It seems like you almost couldn’t have made the movie without Hydraulx involvement?

Absolutely not. I had the component in place before I had the financing. We didn’t know the details, exactly how much we were going to pay them or whatever. But they were such cool guys, who said, “Nah, we’ll figure that out. Just know that we’re in.” So I was able to take that to the financier in Ohio and say, “I got Mike Shannon, I got Jessica Chastain and I got Hydraulx.” And that was enough to get the ball rolling.

You caught Mike Shannon in “Shotgun Stories” before he sort of blew up, before “Boardwalk Empire” and the Oscar nomination. Now you’ve got Jessica Chastain before “Tree of Life” and all sorts of other things she has coming up. Did you just get lucky?

Yes. But you have a sense when you’re talking about an actor. You have a sense that, Oh, yeah, this person is going to be really good. Not just in your movie. I’m not a rocket scientist. You look at Mike Shannon’s early films and you can’t take your eyes off him. So that wasn’t hard.

But with Jessica, it was luck because I hadn’t seen anything she’d been in. Because Sarah Green was our executive producer — she produces for Terrence Malick — I got a 10 minute meeting with Malick and he said, “This is one of the greatest actresses I’ve ever worked with.” After I heard that, I flew out to LA and we hit it off. Even then I didn’t have knowledge of what she was going to bring to the table.

But I’m not kidding, she goes toe to toe with Mike Shannon. And it’s 100 percent necessary. You watch this movie with a lesser actress in that role and it doesn’t work. She is the backbone of the story and ultimately the movie.

So “MUD” is definitely your next project?

It’s whole-heartedly the next thing I’m doing. When we start shooting is up in the air, and there are some details I can’t talk about. Though some are just blatant: The river’s flooded.

Hopefully it’ll shoot this year. It’s tricky because I can’t shoot it in the winter. It’s not a year-long script. We’ll see. I have conversations about it every day.

Is Captain Kirk going to be in it?

We don’t know. We’re in talks with Chris Pine, but nothing is set.

You don’t know where you’re going to shoot it?

The location scouts started in Louisiana, but Christopher Crane has been killing himself to get this project in Arkansas. Arkansas is stepping up to the plate in a major way. Everything we wanted out of Arkansas, Arkansas is doing. They are rescuing this project out of the grasp of Louisiana.
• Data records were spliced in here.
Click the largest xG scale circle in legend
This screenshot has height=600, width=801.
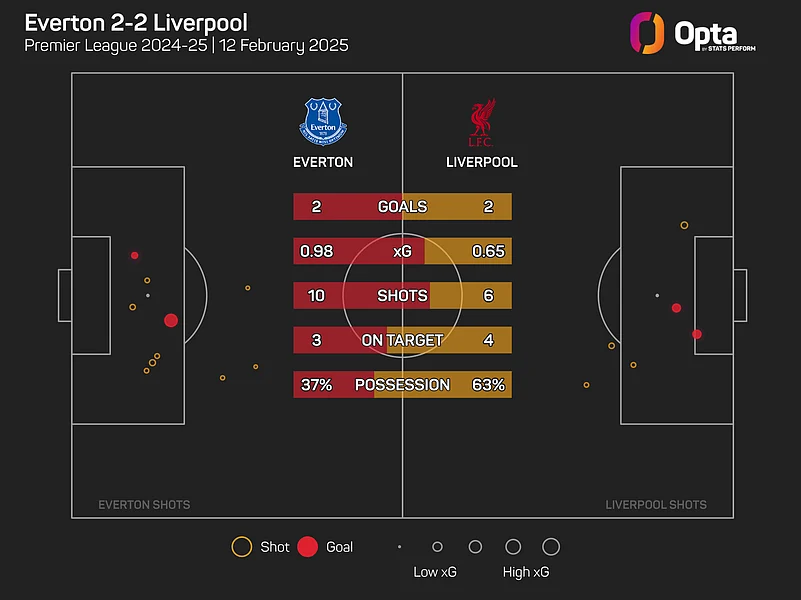point(551,547)
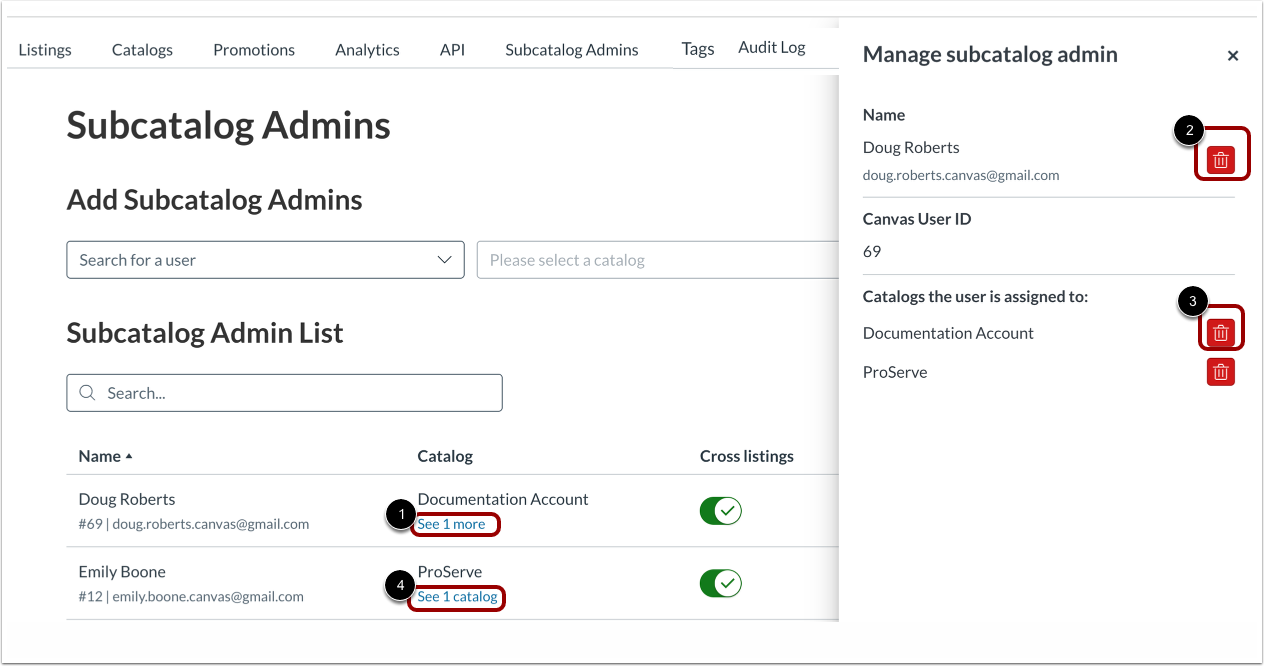Toggle cross listings for Doug Roberts

(x=720, y=510)
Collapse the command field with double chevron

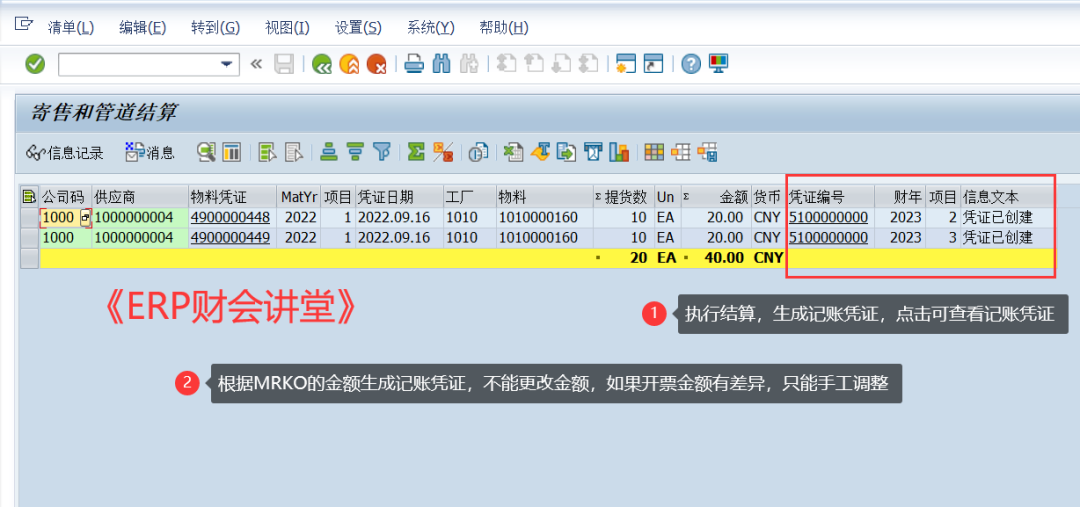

We still don’t know where we’re going to shoot. I wrote it for around DeWitt, but they don’t have any islands down there. Apparently, all the islands are further south in Arkansas City, and I haven’t been there.

If this for either business or environmental reasons, could you make something else? Are you prepared to be idle?

I don’t know. It’s a tough question. It’s full steam ahead. Right now, I’m thinking we’re making this movie. But I’ve got plenty to do.

You have plenty to do that you can make money on?

Not just making money. I have scripts to write. It’s part of the earlier conversation.

I feel like now more than ever, I’ve got to figure out how to make this a career and a lifestyle, which includes filling up the well. Mark Twain said creativity is like a well and you empty it into a project and you’ve got to wait for it to fill back up. Right now, I need some time to write some screenplays.

There’s no wasted time. It’s just whether or not it’s on set or not. Cause when you’re on set when you’re in production that’s all you do. Or that’s all I do. I don’t see how people multi-task.

Still, I don’t imagine that you have hovercraft-money.

Carte blance? No.

So if “MUD” doesn’t happen, will you have to take something on just to pay the pills?

Luckily, just before Christmas I sold a pitch for a screenplay. I’ve got that and some other stuff going on.